REQUIRED TASKS:
1: Answer these from the passage on instant enlightenment:
(a) According to the Teachings, what are ordinary feelings and perceptions like?
(b) What did Zhaozhou show to a student?
(c) For how long did the speaker contemplate the Zhaozhou story?
2: Reproduce the passage on instant enlightenment word for word, starting at "Tuesday, June 28, 2016" and continuing up to and including "sensation of uncertainty?".

Tuesday, June 28, 2016

Instant Enlightenment

If there is no such thing as instant enlight­enment, how can you free your mind of the twenty-five states of being in the three realms? How can you free your mind of the sensation of uncertainty?

Now there have already been professional priests coming here saying, “Perception is unobscured,” totally accepting perception and claiming that is right. That means they do not see what is not obscured. When I ask them about other worlds, they do not know; and when I question them about the senses and objects, it turns out they have not broken through. How can they imag­ine that the feelings and perceptions of ordinary people are exactly the same as instant enlightenment?

Today I say to everyone, just trust that there is such a thing as instant enlightenment. It is like a farmer finding an alchemi­cal pill as he plows the fields; after taking it, the whole family goes to heaven. It is also like a commoner being appointed prime minister.

In the Teachings it says that those ordinary feelings and per­ceptions of yours are like unbaked clay, which is useless before it has been fired. You have to bake it in a hot fire before it is use­ful; that is like an instant enlightenment.

When I came out of Szechwan, I only called on one person. I know this person’s talk was the same as the ancients. I once asked my teacher, “I’ve heard it said that there is enlightenment in Zen; is that so?” My teacher said, “If there were no enlightenment, how could it be attained? Just investigate in an easygoing way.” So I studied in a relaxed frame of mind. There was a certain Elder Fu, whose insight was so luminously clear that I used to go to him with questions. But he just used to tell me, “You must make a living on your own; don’t come questioning me.”

One day he recited a story to me: Zhaozhou showed some fire to a student and said, “Don’t call it fire. What is it?” I won­dered deeply at this: obviously it is fire — why not call it fire? I contemplated this for three years, always reflecting, “How dare I use the feelings and perceptions of an ordinary man to ask about the realization of sages?”

DATA RECORDS:
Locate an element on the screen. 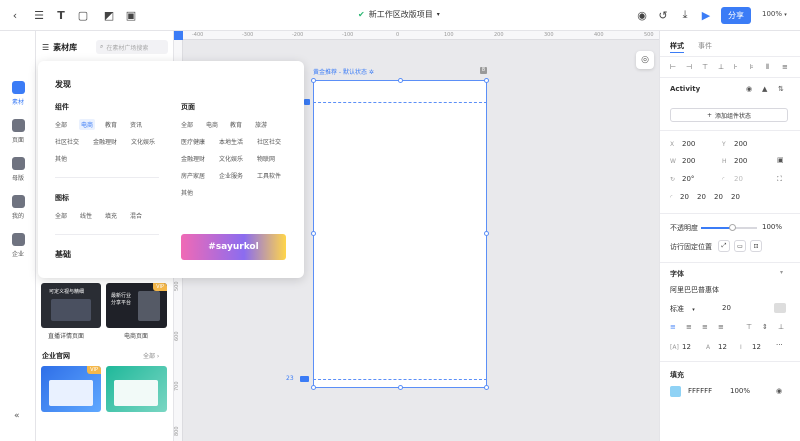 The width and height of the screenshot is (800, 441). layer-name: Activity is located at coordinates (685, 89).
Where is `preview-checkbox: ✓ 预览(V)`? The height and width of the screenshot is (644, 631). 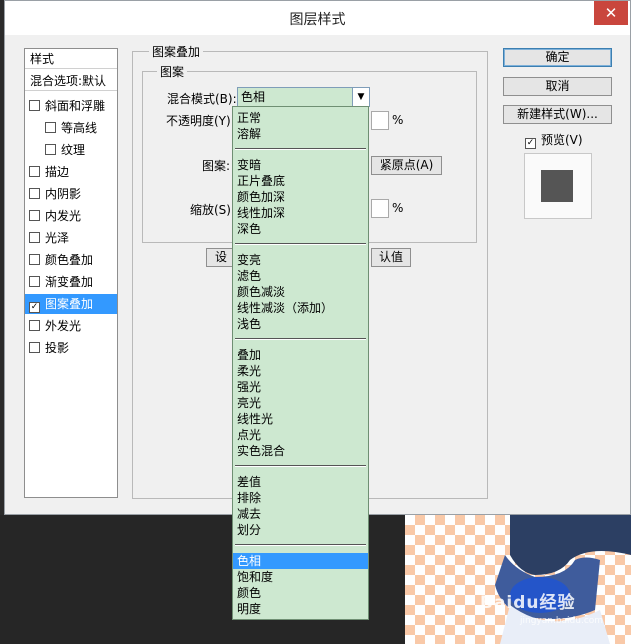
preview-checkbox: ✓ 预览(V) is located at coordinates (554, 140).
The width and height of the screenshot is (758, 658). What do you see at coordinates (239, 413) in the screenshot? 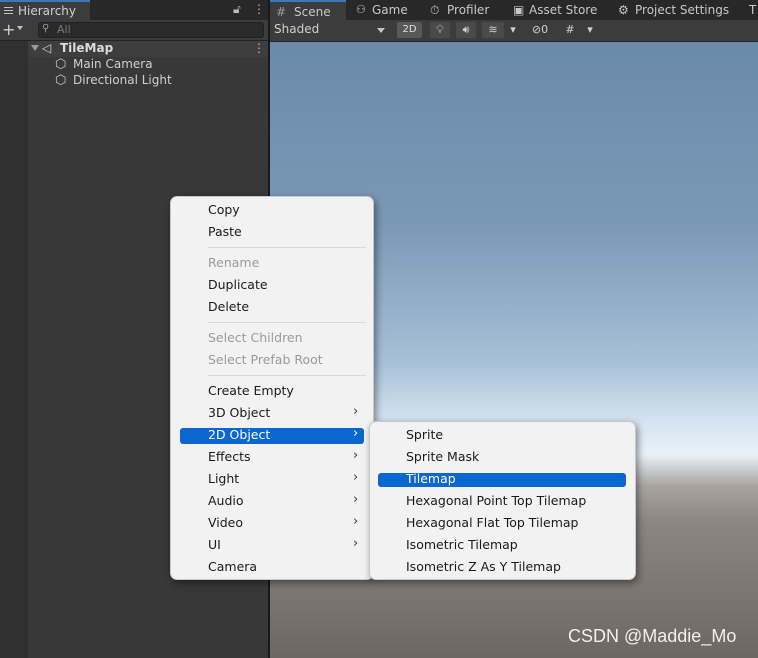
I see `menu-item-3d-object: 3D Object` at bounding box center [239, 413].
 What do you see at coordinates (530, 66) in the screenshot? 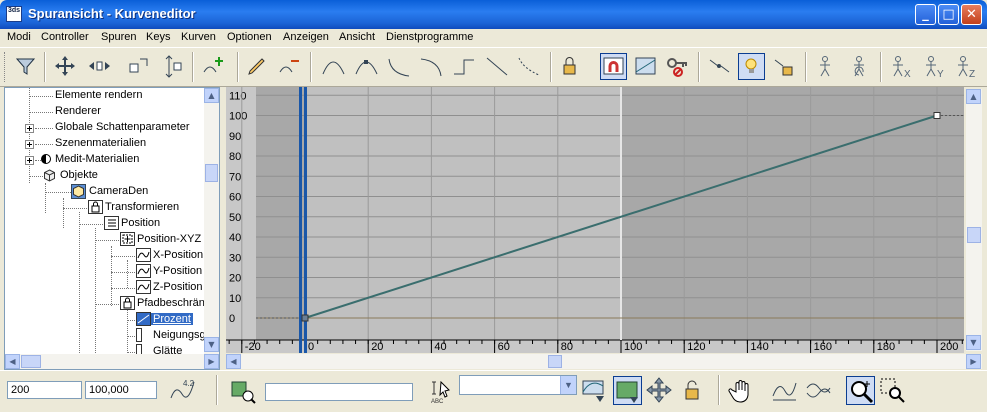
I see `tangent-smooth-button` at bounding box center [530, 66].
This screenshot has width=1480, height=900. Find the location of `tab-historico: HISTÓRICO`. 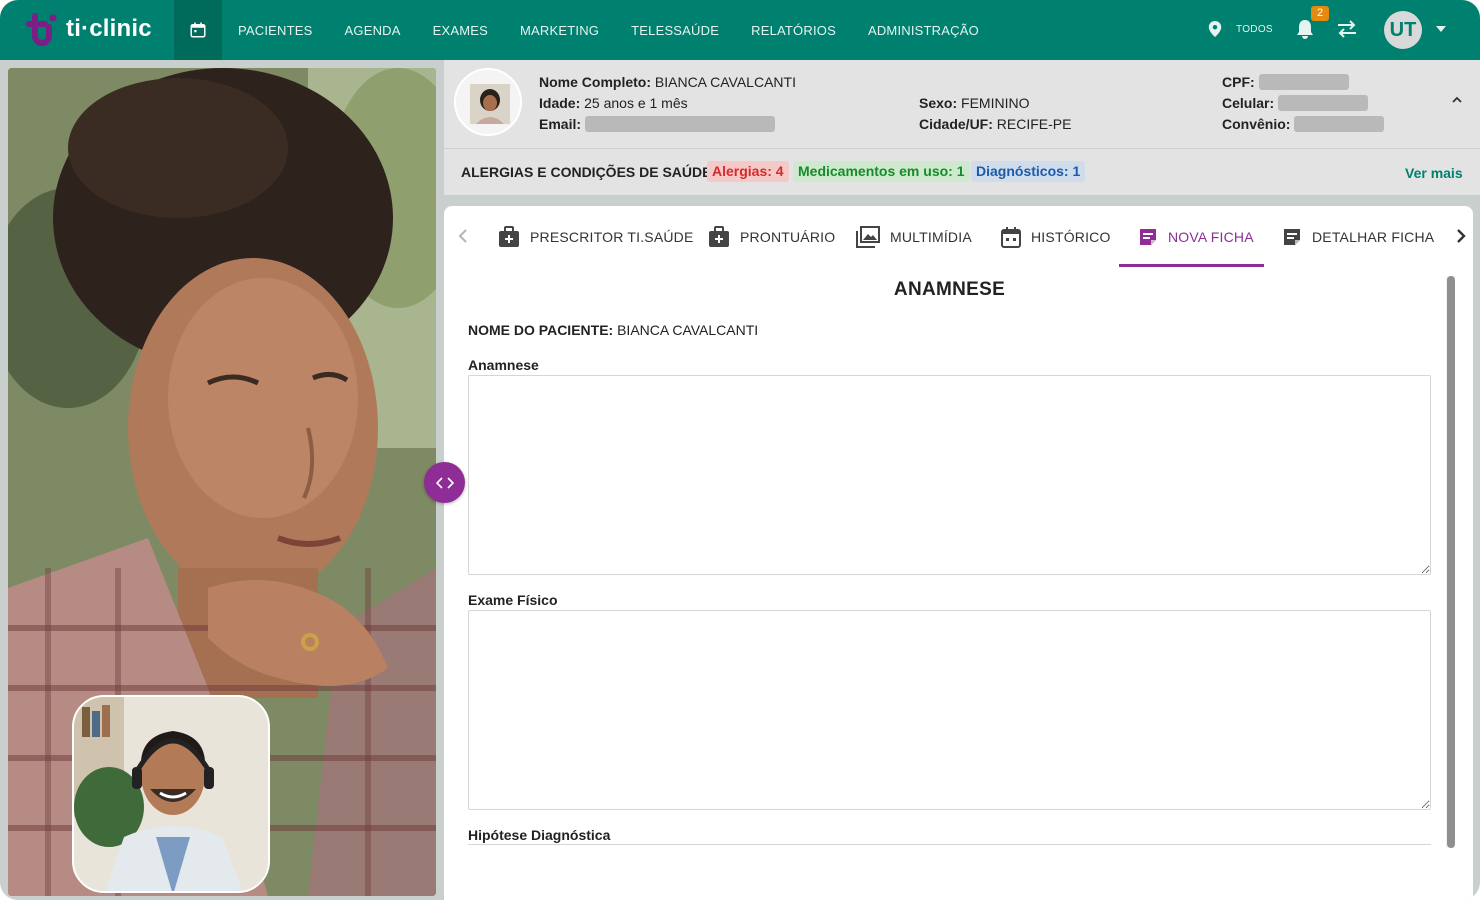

PER-TASK ANSWERS:
1:
(a) Unbaked clay, which is useless before it has been fired.
(b) Some fire.
(c) Three years.

2:
Tuesday, June 28, 2016

Instant Enlightenment

If there is no such thing as instant enlight­enment, how can you free your mind of the twenty-five states of being in the three realms? How can you free your mind of the sensation of uncertainty?